Affiliation:
1. University of Fribourg
2. Harvard University
3. Indian Institute of Technology Bombay
4. University of Zurich
Abstract
Abstract
Physical pain has become a major health problem among university students; many are affected by it each year worldwide. Several studies have examined the prevalence of pain-related impairments in reward processing in Western, Educated, Industrialized, Rich, and Democratic (WEIRD) countries and very often fail to replicate findings in non-western cultural settings. Here, we aimed to investigate the prevalence of physical pain symptoms in a sample of university students in India and replicate our previous study conducted on university students in Switzerland that showed reduced mood and behavioral responses to reward in students with significant pain symptoms. We divided the students into a sub-clinical group (N = 40) and a control group (N = 48) to test the influence of pain symptoms on reward processes.
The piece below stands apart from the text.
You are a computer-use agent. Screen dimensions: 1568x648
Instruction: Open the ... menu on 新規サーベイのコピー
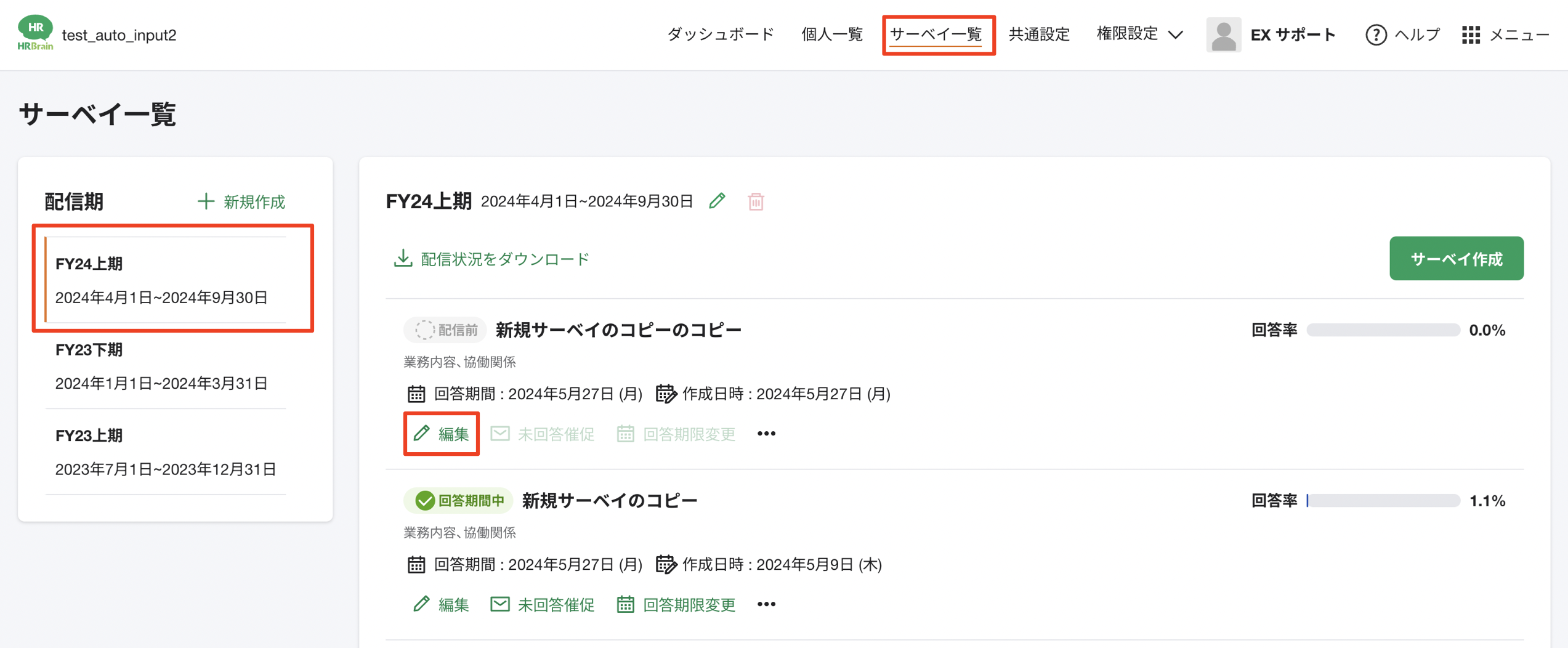(x=766, y=604)
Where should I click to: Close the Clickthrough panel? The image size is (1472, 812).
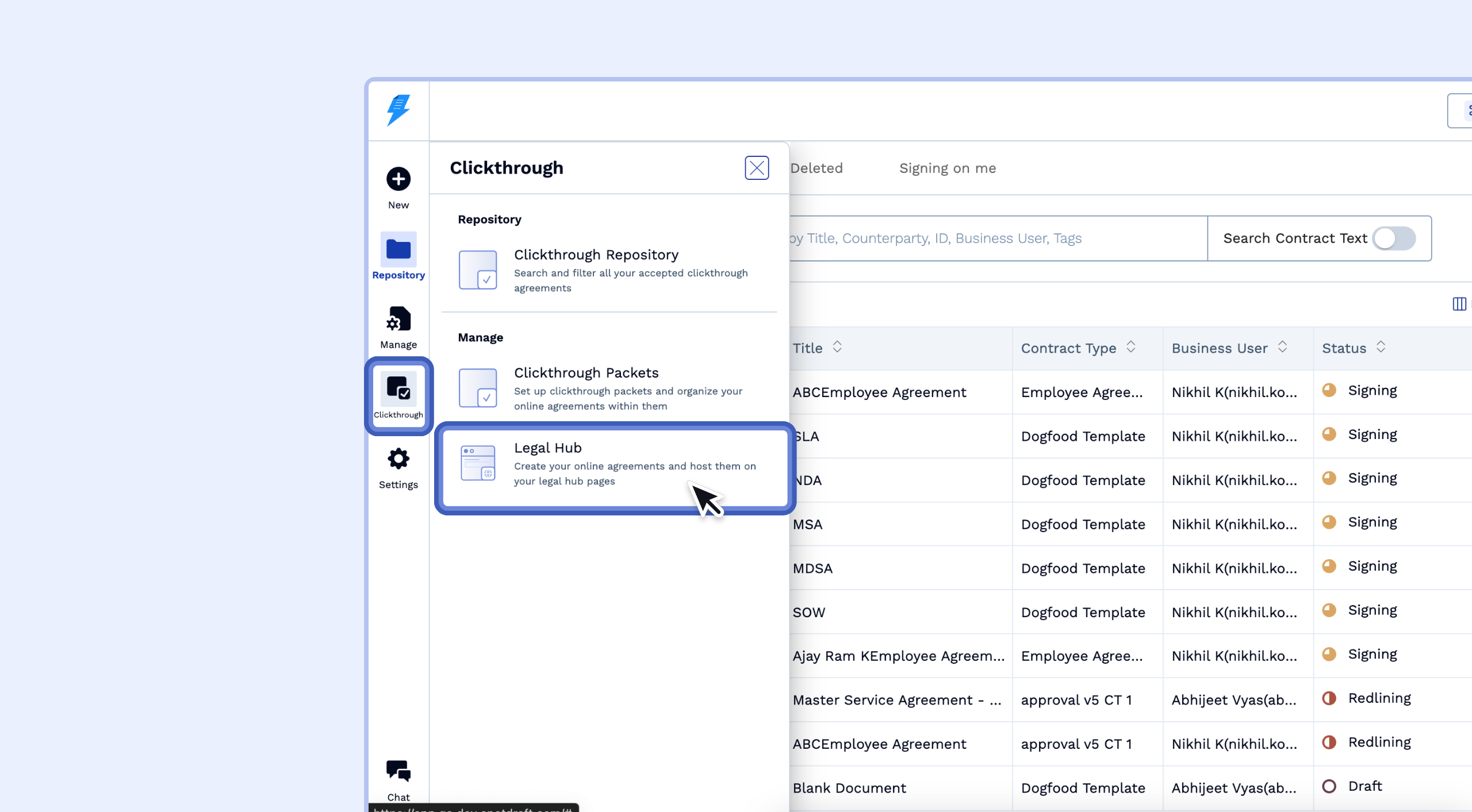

We used the Fribourg reward task and the pain sub-scale of the Symptom Checklist (SCL-27-plus) to assess the physical symptoms of pain. We found that 45% of the students reported high levels of physical symptoms of pain and interestingly, our ANOVA results did not show any significant interaction between reward and the groups neither for mood scores nor for the outcomes related to performance. These results might yield the first insights that pain-related impairment is not a universal phenomenon and can vary across cultures.